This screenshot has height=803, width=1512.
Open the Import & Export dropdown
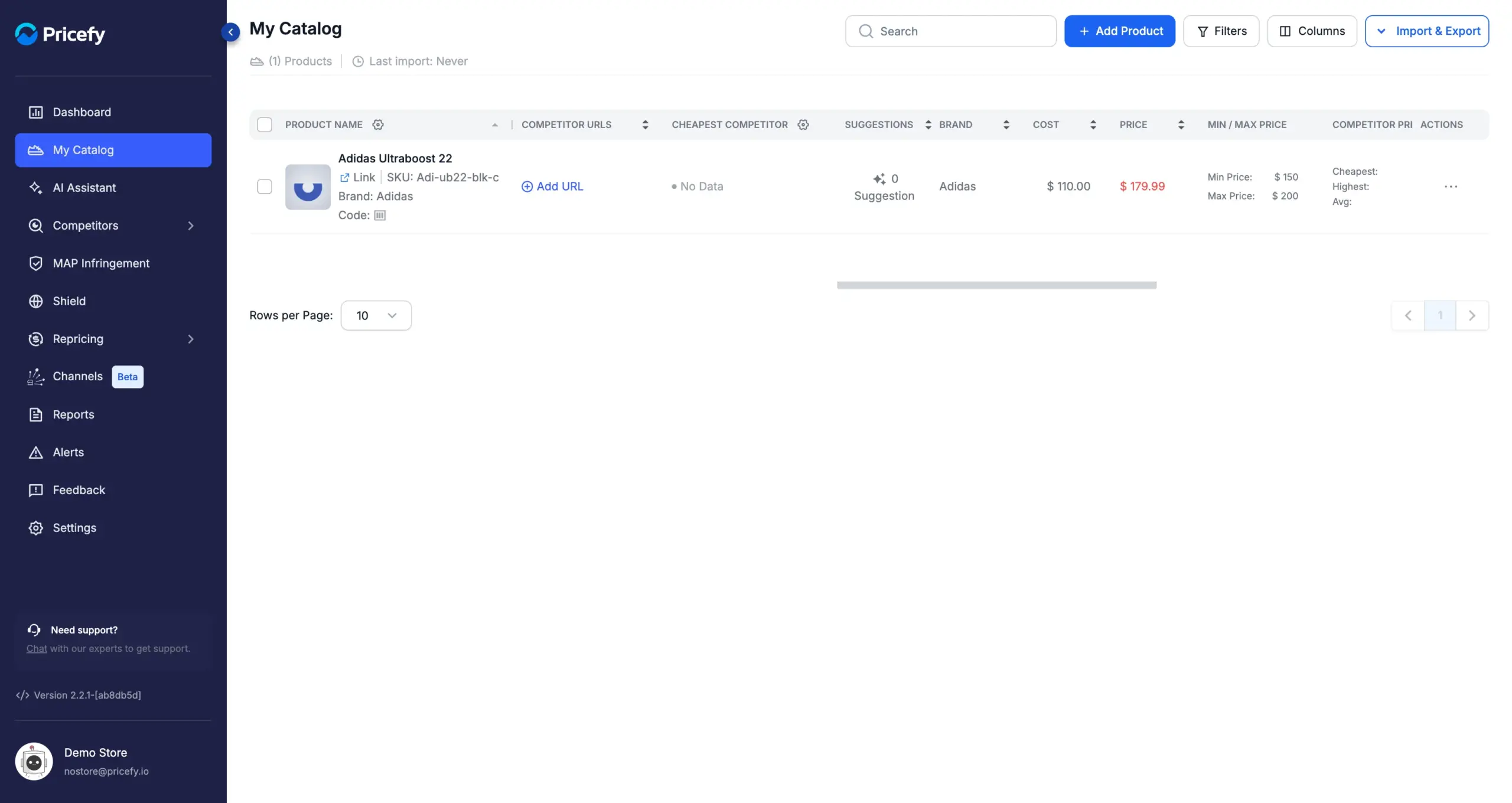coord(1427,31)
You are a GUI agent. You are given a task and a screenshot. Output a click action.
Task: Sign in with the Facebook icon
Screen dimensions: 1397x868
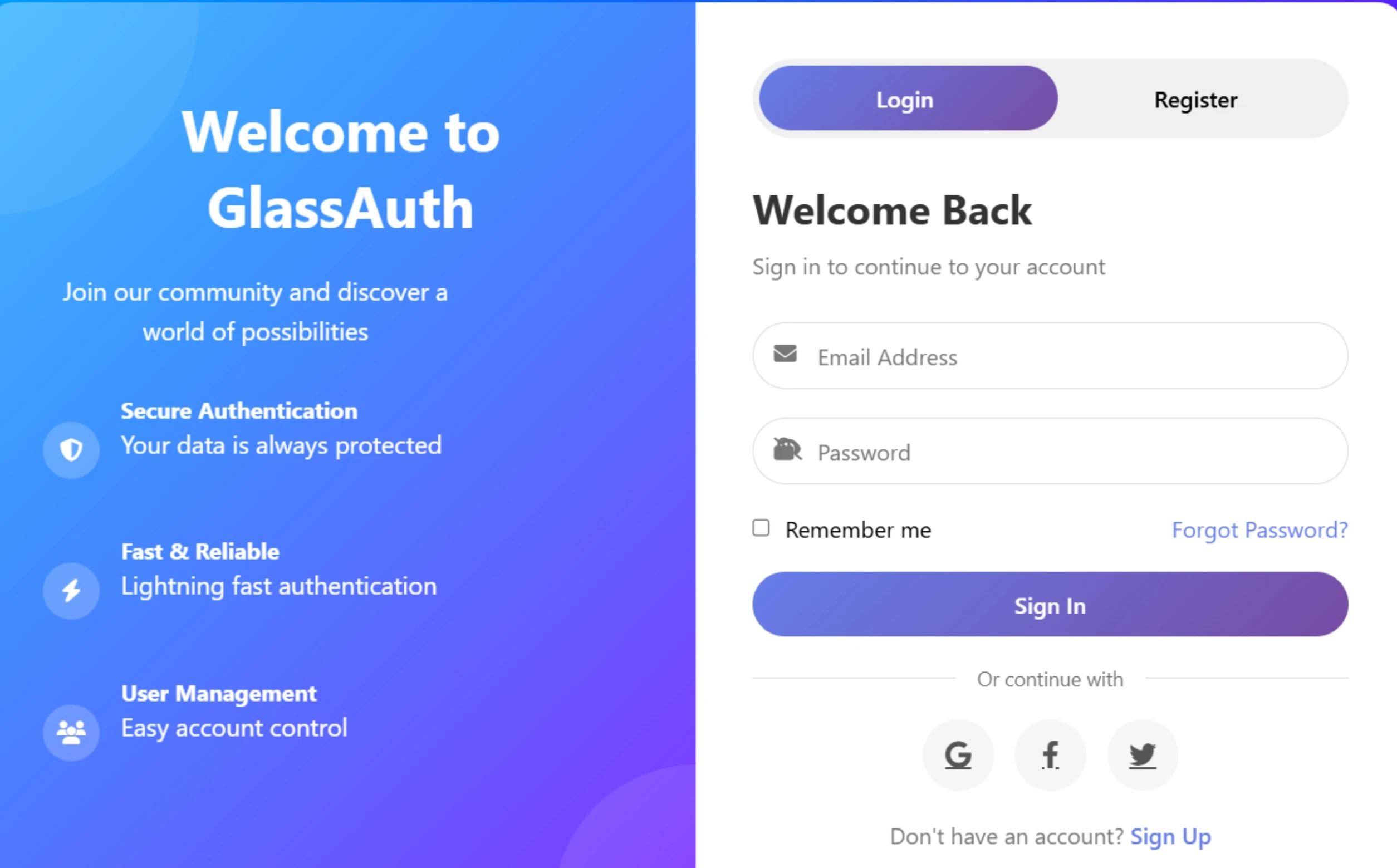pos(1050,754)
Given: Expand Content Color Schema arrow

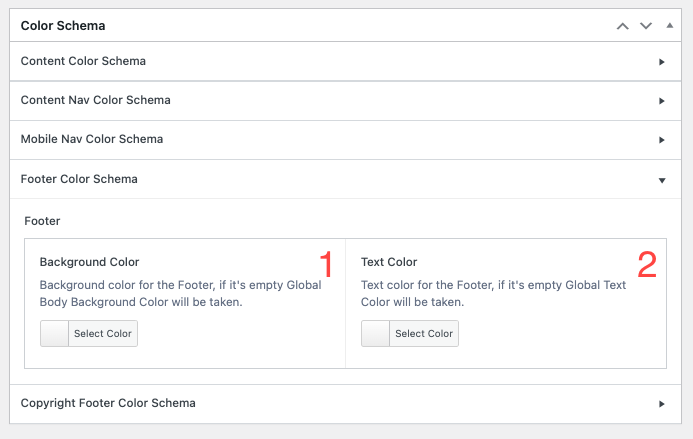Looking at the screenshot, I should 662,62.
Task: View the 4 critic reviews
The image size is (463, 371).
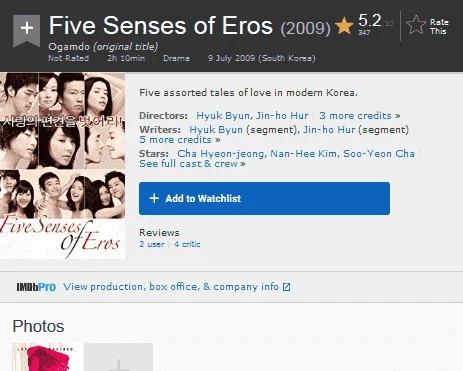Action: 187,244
---
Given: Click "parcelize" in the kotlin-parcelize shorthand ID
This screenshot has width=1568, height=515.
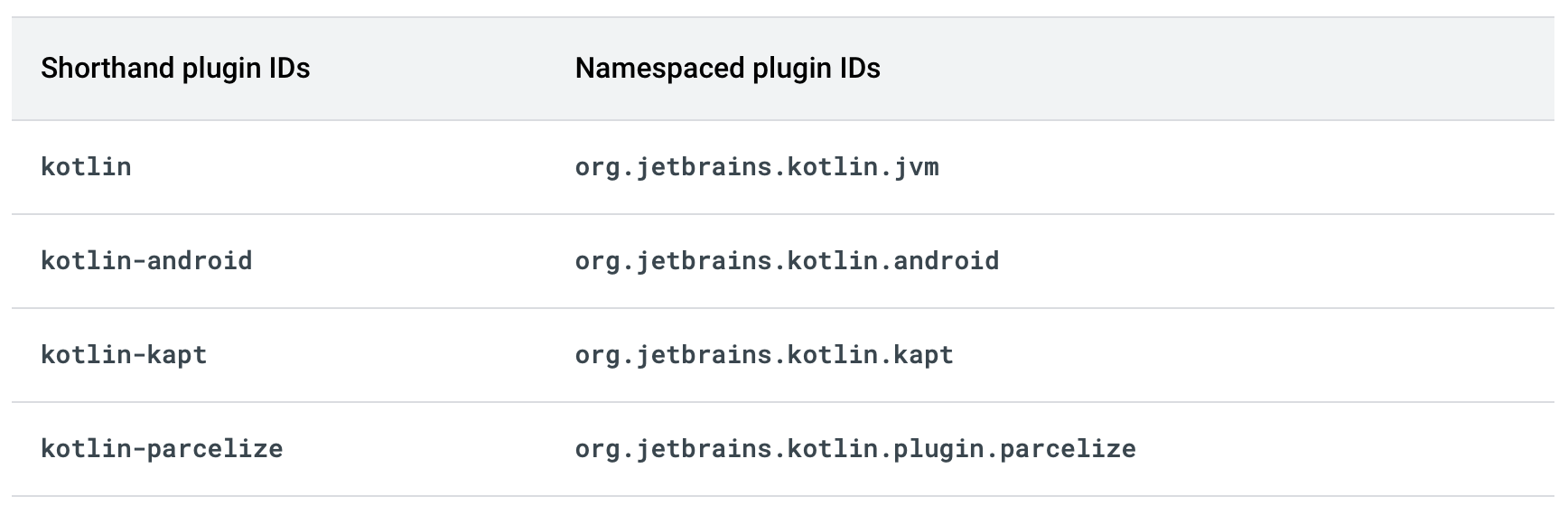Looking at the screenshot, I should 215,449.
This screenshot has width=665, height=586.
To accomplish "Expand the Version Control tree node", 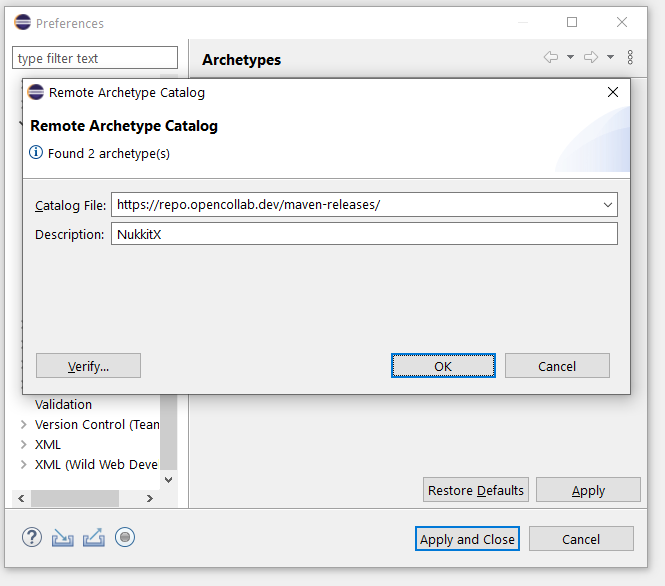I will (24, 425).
* * *
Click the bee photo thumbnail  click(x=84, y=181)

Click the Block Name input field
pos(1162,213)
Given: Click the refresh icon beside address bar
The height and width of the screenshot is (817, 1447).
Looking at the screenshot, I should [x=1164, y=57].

Task objective
Reproduce the lines from the line with "Task: View the 4 critic reviews" to the line with "Action: 187,244", substituting "user reviews" for "critic reviews" and leaving everything else unchanged. Omit the pictures from your answer.

Full solution
Task: View the 4 user reviews
The image size is (463, 371).
Action: 187,244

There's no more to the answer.